Originally published in the June 1987 issue of the Collector & Emitter.
Sweating out the last days of wife Tondelayo’s maternity leave from her duties as his QSL, manager and tower-painter, the great Q. R. Zedd was looking for some new world to conquer.
Mrs. Constance Wilhemina Zedd, widow of the legendary Zap, Zedd and fondly referred to in these parts as “Momma,” was visiting Honor Roll Ranch, just a hoot and a holler south of town.
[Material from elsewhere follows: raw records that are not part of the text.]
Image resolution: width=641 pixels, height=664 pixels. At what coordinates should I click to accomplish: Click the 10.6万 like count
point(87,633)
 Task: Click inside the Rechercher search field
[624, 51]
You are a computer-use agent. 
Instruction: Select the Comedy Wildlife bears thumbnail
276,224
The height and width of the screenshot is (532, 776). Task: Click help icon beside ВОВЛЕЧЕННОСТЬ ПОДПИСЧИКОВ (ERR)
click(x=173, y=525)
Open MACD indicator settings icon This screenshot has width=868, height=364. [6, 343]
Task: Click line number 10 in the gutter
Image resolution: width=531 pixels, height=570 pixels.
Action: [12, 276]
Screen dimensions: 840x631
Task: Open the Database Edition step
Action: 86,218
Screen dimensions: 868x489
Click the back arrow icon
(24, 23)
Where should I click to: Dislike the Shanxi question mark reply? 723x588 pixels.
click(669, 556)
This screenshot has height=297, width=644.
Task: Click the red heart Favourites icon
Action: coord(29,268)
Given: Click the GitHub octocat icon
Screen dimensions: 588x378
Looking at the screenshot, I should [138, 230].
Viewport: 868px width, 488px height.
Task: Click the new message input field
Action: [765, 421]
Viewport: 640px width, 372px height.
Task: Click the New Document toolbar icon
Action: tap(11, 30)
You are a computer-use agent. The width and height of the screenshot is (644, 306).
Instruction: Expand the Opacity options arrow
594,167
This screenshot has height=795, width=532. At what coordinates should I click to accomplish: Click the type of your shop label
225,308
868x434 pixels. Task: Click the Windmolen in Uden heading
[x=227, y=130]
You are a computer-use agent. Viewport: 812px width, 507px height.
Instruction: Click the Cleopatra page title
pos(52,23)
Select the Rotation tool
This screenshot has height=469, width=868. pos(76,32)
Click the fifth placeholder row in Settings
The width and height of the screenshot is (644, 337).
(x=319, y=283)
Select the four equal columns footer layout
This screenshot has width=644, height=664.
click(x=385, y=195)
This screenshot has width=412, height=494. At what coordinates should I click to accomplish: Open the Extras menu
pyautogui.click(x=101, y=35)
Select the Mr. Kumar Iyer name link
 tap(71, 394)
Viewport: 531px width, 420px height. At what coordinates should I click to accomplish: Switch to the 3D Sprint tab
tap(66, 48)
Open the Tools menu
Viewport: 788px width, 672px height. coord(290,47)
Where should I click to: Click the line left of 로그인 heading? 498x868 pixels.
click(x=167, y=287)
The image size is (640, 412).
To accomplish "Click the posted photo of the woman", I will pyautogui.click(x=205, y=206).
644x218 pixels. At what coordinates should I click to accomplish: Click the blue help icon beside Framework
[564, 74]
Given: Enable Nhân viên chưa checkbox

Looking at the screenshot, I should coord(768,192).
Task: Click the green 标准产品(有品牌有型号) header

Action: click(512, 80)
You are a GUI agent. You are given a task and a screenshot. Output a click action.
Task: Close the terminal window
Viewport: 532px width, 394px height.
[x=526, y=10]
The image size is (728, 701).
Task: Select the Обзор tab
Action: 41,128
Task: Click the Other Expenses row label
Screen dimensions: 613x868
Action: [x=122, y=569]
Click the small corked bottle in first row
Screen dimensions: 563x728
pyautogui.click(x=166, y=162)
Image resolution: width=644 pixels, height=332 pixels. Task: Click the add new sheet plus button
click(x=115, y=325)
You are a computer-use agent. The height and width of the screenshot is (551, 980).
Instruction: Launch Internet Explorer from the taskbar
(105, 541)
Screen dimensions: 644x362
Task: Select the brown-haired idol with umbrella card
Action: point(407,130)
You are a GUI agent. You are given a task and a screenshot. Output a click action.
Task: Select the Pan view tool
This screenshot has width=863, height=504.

Momma looked at her famous son, A5A, greatest DXer in the history of the galaxy, and made a suggestion.
“When I was blasting over here from Mena on my big Kawasaki,” she observed, “I made some nice CM contacts with some fellers who told me about something called packet radio. Why don’t you try packet radio?”
“I got packet radio,” Zedd retorted. “That Yaesu I fixed for N5ALG is in a packet there by the door right now, waiting for the UPS man.”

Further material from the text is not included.